Without those paramters above to invoking training or prediction mode,
SomaticSeq will default to majority-vote consensus mode.

To train for SomaticSeq classifiers with multiple data sets combined

Run somaticseq_xgboost train --help to see the options. It is recommended that
SNV and INDEL models be trained separately, but it is up to you to experiment,
e.g.,

somaticseq_xgboost train \
  -tsvs SAMPLE_1/Ensemble.sSNV.tsv SAMPLE_2/Ensemble.sSNV.tsv ... SAMPLE_N/Ensemble.sSNV.tsv \
  -out multiSample.SNV.classifier \
  -threads 8 -depth 12 -seed 42 -method hist -iter 250 \
  --extra-params scale_pos_weight:0.1 grow_policy:lossguide max_leaves:12

Run SomaticSeq modules seperately

Most SomaticSeq modules can be run on their own. They may be useful in debugging
context, or be run for your own purposes. See this page for your
options.

Dockerized workflows and pipelines

To run somatic mutation callers and then SomaticSeq

We have created a module (i.e., somaticseq_make_somatic_scripts) that can run
all the dockerized somatic mutation callers and then SomaticSeq, described at
somaticseq/utilities/dockered_pipelines.
There is also an alignment workflow described there. You need
docker to run these workflows. Singularity is also
supported, but is not optimized. Let me know if you find bugs.
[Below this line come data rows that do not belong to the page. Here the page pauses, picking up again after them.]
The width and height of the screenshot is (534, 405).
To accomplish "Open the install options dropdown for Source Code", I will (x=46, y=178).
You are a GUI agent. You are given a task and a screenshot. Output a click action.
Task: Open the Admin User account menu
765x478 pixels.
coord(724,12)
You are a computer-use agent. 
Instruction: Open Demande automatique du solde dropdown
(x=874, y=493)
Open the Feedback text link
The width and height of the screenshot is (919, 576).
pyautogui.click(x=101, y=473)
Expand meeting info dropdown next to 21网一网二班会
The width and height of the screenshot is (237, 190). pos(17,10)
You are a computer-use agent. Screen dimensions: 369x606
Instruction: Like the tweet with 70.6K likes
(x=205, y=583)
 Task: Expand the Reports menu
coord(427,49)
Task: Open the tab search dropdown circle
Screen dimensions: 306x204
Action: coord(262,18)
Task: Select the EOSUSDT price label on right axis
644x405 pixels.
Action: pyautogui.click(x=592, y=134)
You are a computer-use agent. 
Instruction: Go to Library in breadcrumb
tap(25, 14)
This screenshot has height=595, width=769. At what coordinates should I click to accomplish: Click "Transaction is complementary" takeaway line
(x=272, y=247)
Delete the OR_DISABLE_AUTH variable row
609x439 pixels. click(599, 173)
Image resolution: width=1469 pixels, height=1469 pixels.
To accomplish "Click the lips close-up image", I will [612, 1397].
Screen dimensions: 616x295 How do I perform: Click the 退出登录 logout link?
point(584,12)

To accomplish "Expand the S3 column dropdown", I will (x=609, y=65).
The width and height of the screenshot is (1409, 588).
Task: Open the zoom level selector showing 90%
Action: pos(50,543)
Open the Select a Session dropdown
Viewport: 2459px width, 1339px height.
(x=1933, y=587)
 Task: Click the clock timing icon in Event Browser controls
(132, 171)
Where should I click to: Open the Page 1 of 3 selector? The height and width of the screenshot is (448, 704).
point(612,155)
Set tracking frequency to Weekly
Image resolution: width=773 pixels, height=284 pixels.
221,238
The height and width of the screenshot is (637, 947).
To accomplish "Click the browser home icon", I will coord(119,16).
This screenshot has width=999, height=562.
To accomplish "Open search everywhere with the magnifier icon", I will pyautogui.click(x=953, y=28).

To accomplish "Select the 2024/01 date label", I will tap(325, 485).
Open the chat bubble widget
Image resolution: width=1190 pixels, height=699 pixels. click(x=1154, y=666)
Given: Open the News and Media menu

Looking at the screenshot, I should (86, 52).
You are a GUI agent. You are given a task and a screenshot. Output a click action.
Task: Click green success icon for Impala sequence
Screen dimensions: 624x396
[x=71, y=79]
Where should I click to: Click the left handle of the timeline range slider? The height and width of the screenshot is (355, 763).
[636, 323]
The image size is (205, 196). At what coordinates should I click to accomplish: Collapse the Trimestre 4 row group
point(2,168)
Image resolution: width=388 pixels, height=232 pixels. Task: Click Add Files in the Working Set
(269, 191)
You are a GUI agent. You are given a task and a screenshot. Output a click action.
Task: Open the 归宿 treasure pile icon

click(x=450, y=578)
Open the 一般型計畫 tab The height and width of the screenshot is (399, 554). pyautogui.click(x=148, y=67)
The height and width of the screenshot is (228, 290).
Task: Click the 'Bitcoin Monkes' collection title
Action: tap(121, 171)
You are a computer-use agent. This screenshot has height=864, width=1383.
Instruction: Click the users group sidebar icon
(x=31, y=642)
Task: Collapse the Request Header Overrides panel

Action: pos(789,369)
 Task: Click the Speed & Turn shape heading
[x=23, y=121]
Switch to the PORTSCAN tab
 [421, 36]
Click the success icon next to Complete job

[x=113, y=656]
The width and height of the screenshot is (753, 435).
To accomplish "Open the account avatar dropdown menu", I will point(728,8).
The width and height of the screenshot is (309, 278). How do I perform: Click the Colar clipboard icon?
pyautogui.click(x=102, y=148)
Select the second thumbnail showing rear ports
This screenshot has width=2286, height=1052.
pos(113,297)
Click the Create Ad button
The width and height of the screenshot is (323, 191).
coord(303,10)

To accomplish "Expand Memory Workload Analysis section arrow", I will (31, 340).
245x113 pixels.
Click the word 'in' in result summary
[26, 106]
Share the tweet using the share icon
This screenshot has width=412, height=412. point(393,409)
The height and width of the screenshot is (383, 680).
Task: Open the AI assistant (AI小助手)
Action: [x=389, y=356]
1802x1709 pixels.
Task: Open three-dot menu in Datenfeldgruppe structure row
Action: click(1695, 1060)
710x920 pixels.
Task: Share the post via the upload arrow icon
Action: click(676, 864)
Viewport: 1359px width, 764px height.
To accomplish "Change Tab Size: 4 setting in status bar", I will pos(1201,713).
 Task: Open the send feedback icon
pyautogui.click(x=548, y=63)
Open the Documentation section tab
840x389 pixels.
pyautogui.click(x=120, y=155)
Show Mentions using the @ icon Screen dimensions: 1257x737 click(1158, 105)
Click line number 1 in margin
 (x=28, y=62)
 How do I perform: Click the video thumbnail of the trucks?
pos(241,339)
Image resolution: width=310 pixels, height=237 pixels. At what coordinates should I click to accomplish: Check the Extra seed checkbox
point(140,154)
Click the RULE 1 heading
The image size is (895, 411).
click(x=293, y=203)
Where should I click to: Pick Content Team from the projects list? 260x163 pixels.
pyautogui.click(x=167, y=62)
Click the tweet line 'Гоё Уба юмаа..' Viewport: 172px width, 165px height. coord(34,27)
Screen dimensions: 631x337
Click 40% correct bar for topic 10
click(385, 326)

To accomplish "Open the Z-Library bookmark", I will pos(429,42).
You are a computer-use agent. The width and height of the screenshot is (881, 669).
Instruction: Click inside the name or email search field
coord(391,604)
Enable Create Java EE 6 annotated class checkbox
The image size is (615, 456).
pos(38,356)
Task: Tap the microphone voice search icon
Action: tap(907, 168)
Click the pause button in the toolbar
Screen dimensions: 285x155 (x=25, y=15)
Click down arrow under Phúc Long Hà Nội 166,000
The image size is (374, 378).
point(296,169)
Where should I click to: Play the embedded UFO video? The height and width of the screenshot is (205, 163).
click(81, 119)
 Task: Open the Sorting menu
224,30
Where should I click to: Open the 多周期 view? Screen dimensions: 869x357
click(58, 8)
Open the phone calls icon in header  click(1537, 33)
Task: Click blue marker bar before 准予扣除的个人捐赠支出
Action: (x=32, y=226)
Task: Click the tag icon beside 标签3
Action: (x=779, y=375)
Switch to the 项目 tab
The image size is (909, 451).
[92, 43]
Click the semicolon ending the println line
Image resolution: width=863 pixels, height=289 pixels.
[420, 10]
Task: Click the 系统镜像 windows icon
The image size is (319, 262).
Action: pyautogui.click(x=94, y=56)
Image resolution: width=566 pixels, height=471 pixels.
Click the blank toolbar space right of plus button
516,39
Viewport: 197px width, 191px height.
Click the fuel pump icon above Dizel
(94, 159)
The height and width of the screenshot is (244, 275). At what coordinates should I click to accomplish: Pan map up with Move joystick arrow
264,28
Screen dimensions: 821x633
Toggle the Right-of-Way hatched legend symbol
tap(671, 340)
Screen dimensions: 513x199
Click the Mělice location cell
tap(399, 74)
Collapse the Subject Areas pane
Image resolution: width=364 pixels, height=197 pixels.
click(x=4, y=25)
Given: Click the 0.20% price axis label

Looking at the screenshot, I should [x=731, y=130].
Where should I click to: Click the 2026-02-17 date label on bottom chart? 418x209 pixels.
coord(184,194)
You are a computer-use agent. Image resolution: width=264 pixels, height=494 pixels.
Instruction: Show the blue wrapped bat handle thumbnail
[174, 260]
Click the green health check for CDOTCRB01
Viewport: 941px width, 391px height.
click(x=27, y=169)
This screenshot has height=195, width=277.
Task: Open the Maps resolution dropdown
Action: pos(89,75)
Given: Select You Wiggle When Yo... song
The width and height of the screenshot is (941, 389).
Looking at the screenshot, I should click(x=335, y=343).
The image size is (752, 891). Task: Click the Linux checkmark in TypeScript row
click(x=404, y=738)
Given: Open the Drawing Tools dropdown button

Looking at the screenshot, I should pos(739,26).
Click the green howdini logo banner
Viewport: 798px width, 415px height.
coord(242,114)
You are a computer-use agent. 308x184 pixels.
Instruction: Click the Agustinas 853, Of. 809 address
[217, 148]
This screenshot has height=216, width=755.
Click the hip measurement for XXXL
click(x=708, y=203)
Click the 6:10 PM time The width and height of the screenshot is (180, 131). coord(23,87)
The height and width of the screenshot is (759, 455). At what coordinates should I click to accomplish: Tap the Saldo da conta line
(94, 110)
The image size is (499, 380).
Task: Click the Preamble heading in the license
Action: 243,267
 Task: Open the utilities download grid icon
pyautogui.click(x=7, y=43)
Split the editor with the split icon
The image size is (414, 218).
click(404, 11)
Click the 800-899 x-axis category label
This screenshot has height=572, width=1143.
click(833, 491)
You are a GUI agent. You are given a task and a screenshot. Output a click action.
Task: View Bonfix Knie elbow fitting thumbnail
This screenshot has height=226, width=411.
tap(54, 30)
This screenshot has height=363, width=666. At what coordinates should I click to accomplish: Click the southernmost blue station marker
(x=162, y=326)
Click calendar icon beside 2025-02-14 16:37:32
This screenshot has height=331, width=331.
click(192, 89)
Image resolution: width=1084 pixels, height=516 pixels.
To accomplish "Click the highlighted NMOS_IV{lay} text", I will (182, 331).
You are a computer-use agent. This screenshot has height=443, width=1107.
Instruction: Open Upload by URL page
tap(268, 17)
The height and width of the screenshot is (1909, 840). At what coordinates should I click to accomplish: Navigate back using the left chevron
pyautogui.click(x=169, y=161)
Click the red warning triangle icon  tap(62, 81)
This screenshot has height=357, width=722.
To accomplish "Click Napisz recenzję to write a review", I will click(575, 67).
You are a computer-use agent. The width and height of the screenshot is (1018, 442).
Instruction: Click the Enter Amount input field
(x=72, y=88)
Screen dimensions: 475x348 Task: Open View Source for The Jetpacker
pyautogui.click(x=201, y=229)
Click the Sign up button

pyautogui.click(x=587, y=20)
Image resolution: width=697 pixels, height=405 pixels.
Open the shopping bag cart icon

To create training data to create SomaticSeq classifiers

• I recommend SEQC2 Somatic Mutation Working Group's
  reference sequencing data
  and
  high-confidence somatic mutation call sets.

• Before well characterized real data was available, we have dockerized
  pipelines for in silico mutation spike in at
  somaticseq/utilities/dockered_pipelines/bamSimulator.
  These pipelines are based on
  BAMSurgeon. We have used it to
  create training set to build SomaticSeq classifiers, though it has not been
  updated for a while.

• Combine both BAMSurgeon in silico spike in and the real SEQC2 training data
  may give you better model than using either, which was shown in
  Sahraeian S.M.E. et al. 2022.
  The reason may be that the real data's high-confidence call sets do not have
  the most challenging genomic regions, whereas in silico data do not have the
  most realistic data characteristics. Combining both allows them to cover each
  other's shortcomings.

Dockerized alignment pipeline based on GATK's best practices

Described at
somaticseq/utilities/dockered_pipelines.
The module is somaticseq_make_alignment_scripts.

Utilities

We have some generally useful scripts in utilities. Some
of the more useful tools, e.g.,

• somaticseq_loci_counter finds overlapping regions among multiple bed files.
• somaticseq_run_workflows is a rudimentary workflow manager that executes
  multiple scripts at once.
• somaticseq_split_bed_into_equal_regions splits one bed file into a number of
  output bed files, where each output bed file will have the same total length.
• somaticseq_linguistic_sequence_complexity calculates sequence complexity
  given a nucleotide sequence (e.g., GCCAGAC) based on
  Troyanskaya OG et al. Bioinformatics 2002.